Ten Minutes for clarinet, string trio and piano Op.125 (2013) c.10'00"
I. A Minute Alone
II. A Minute Before Parting
III. A New York Minute
IV. A Minute of Regret
V. A Minute of Reflection
VI. Minute Waltz
VII. A Minute of Silence
VIII. A Minute Under The Stars
IX. Quodlibet (A Venetian Minute)
X. Last Minute
Commissioned by Louis K. and Susan P. Meisel
First performed on May 28, 2014 at Merkin Concert Hall in New York City by the Israeli Chamber Project
ABOUT
Ten Minutes Op.125, for Clarinet, String Trio and Piano was commissioned by Louis and Susan Meisel for the Israeli Chamber Project. Scored for the same instrumentation as the composer’s Quintet Op.26 (written twenty six years earlier) Ten Minutes is, as its title suggests, a ten movement work with each movement a minute long. (Only the movement titled A Venetian Minute is longer…)
I was fascinated in writing the piece to setting myself a minute time-limit for each movement and explore the difference of time perception as it was affected by the musical content or density of each movement.
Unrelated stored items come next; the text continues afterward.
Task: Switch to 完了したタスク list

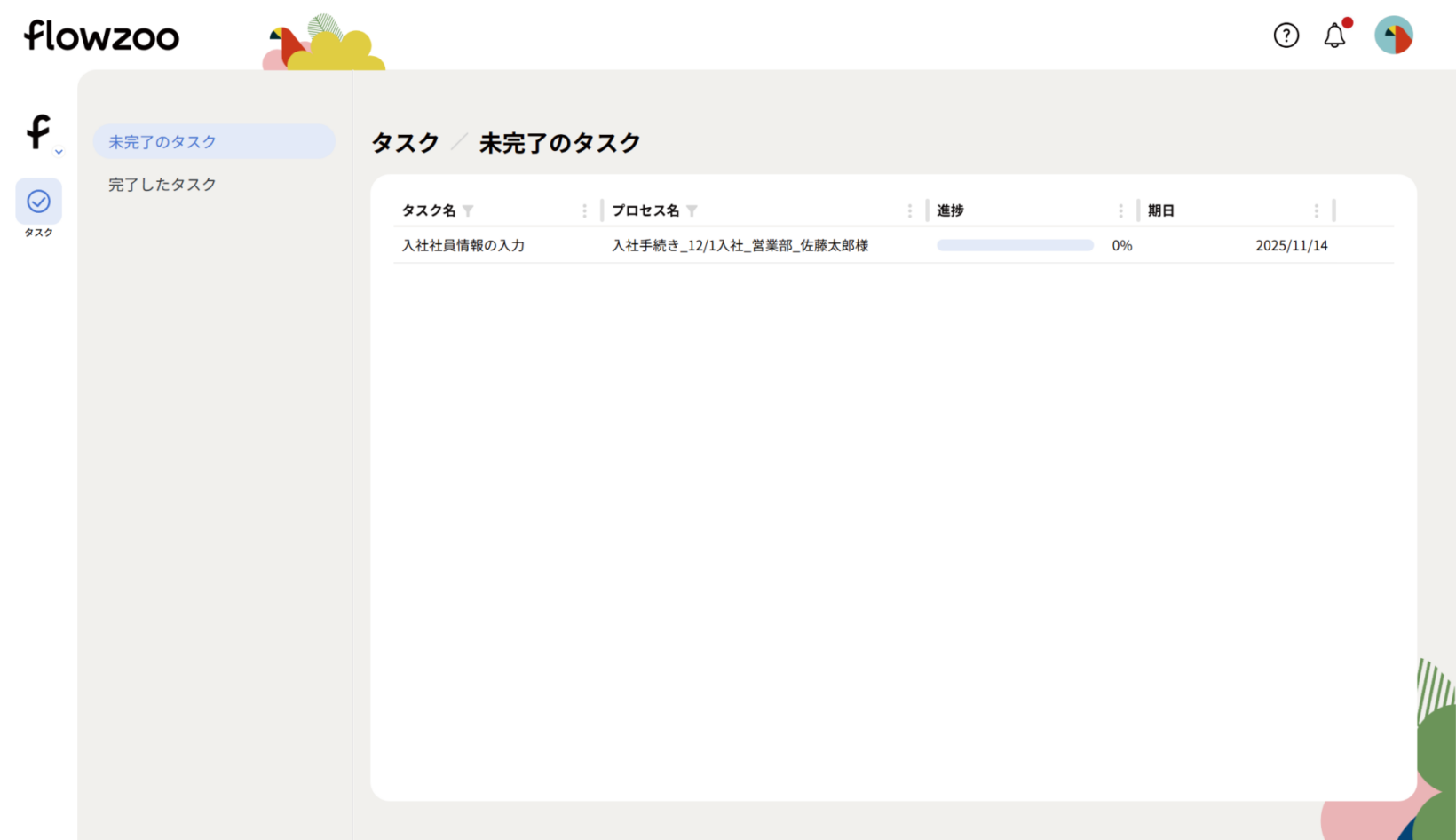Action: (x=162, y=185)
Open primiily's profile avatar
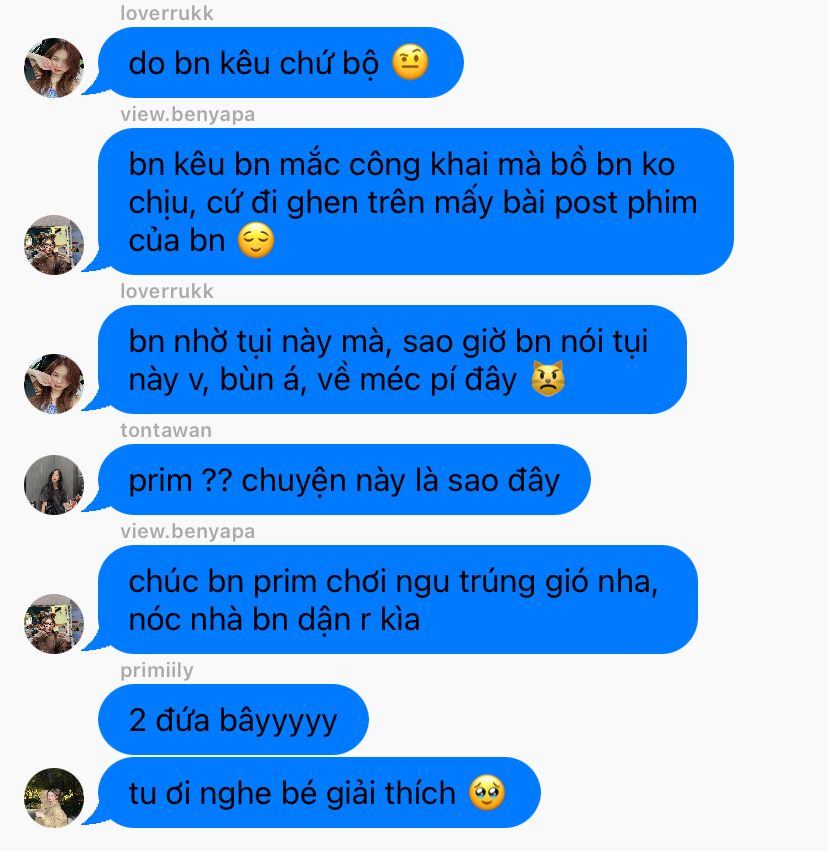This screenshot has height=851, width=828. pos(54,798)
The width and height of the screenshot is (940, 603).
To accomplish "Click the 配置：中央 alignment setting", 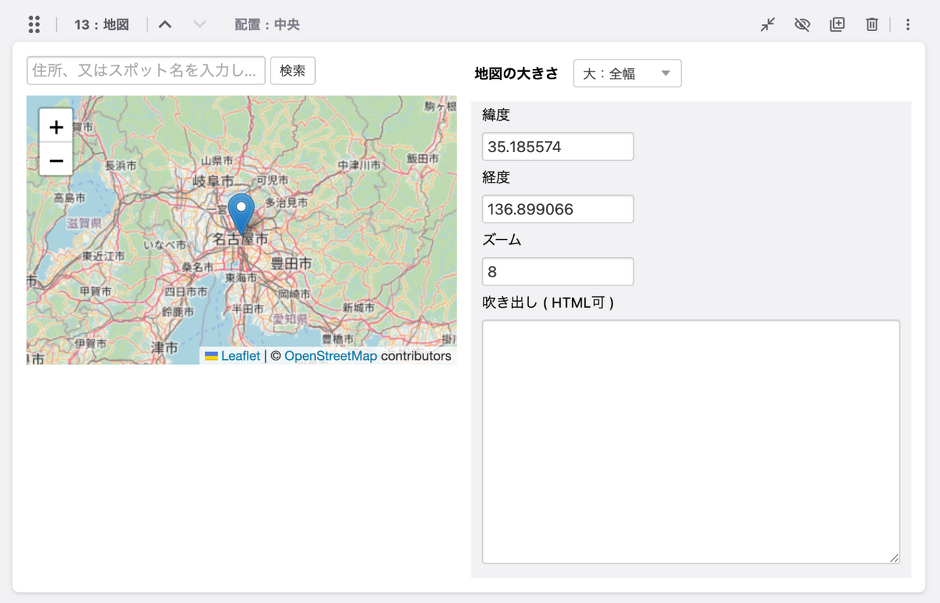I will click(267, 24).
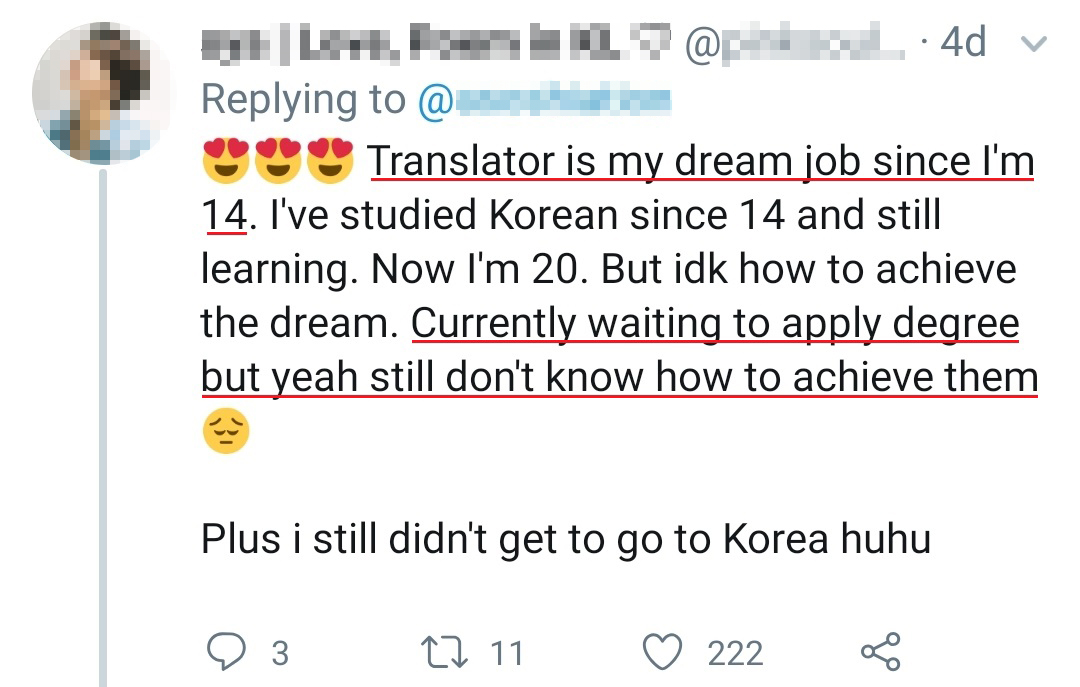The width and height of the screenshot is (1080, 687).
Task: Like the tweet with the heart icon
Action: click(661, 652)

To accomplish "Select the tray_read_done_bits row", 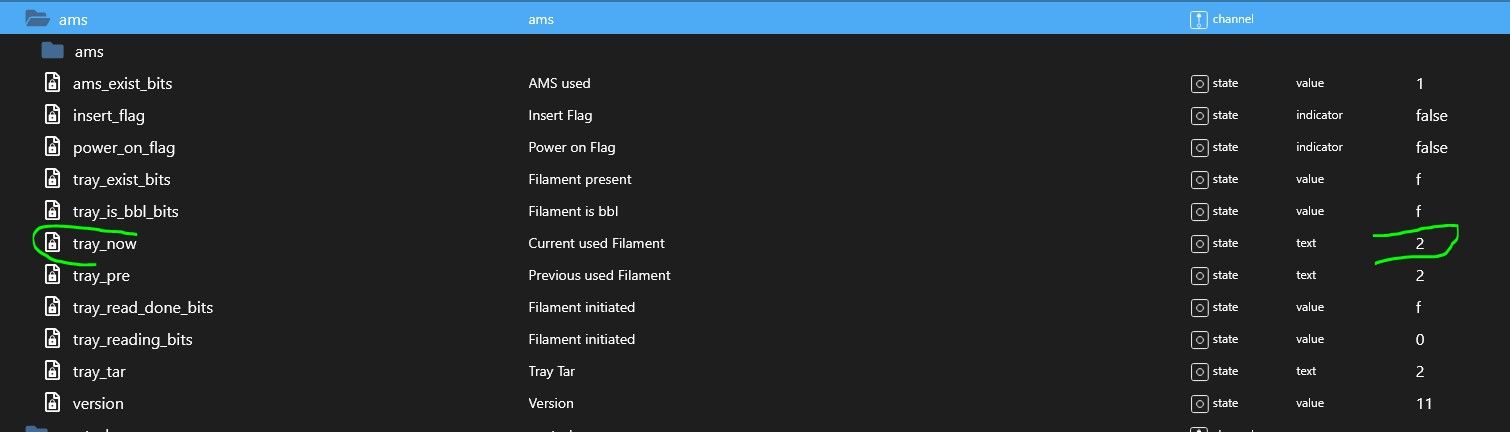I will coord(142,307).
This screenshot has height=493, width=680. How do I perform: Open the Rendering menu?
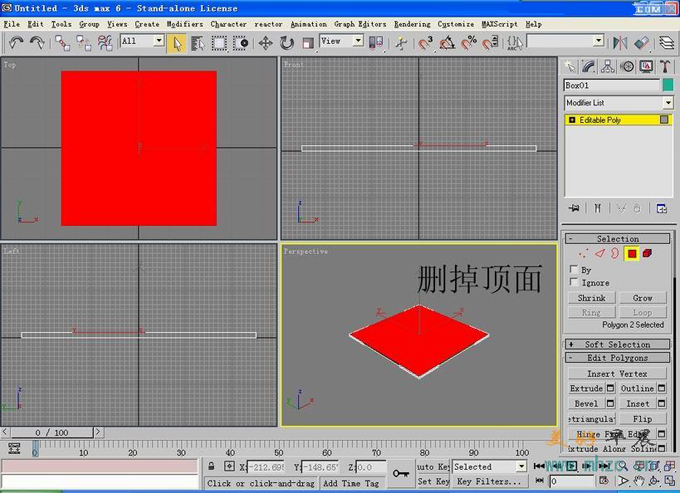(412, 23)
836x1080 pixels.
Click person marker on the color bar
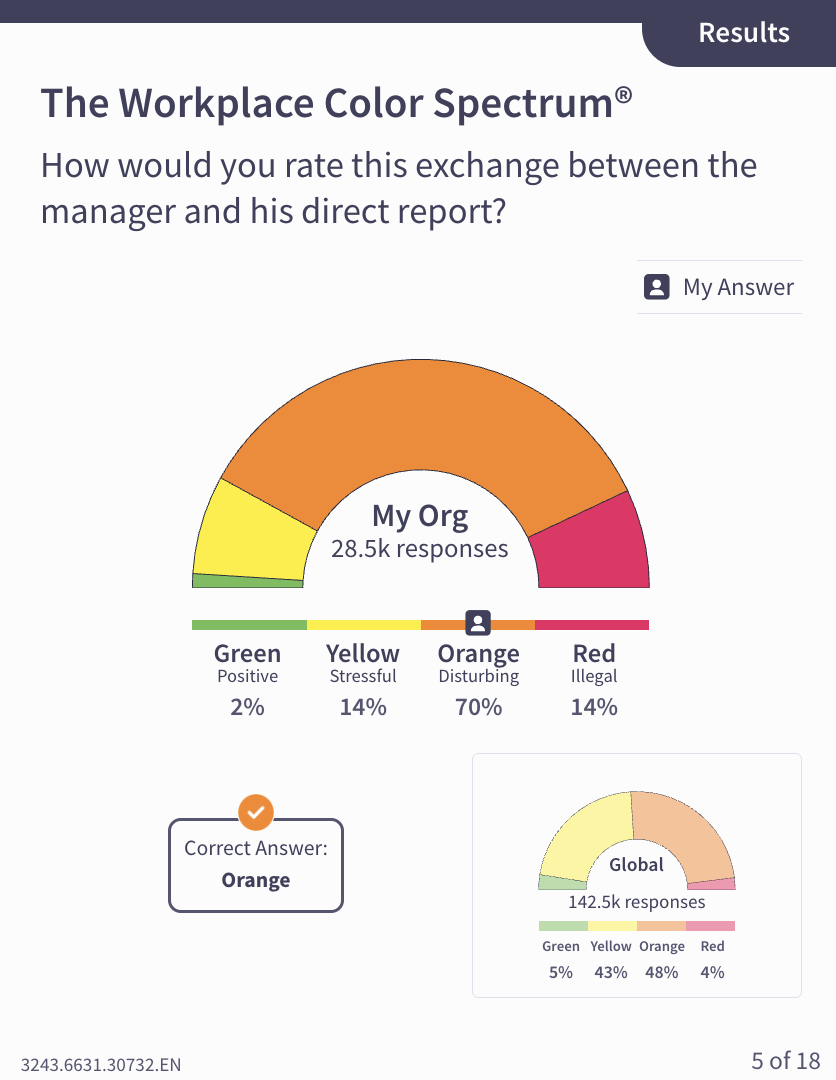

Like most of my music the movements (save for one) were composed without any extra-musical associations: the subtitles were added later. A couple of the individual movements warrant explanation: the fifth movement (A Minute of Reflection) is a palindrome, repeating backwards from its center point; and the ninth movement was inspired by the perhaps apocryphal story of the musicians who were asked to play a Bach Chorale at a funeral, but instead played the Barcarolle from the Tales of Hoffmann. This movement is in the form of a Quodlibet, where the Bach chorale Alle menschen mussen sterben is heard in the piano, overlaid with quotations from iconic barcarolles by Chopin, Mendelssohn, Faure and others.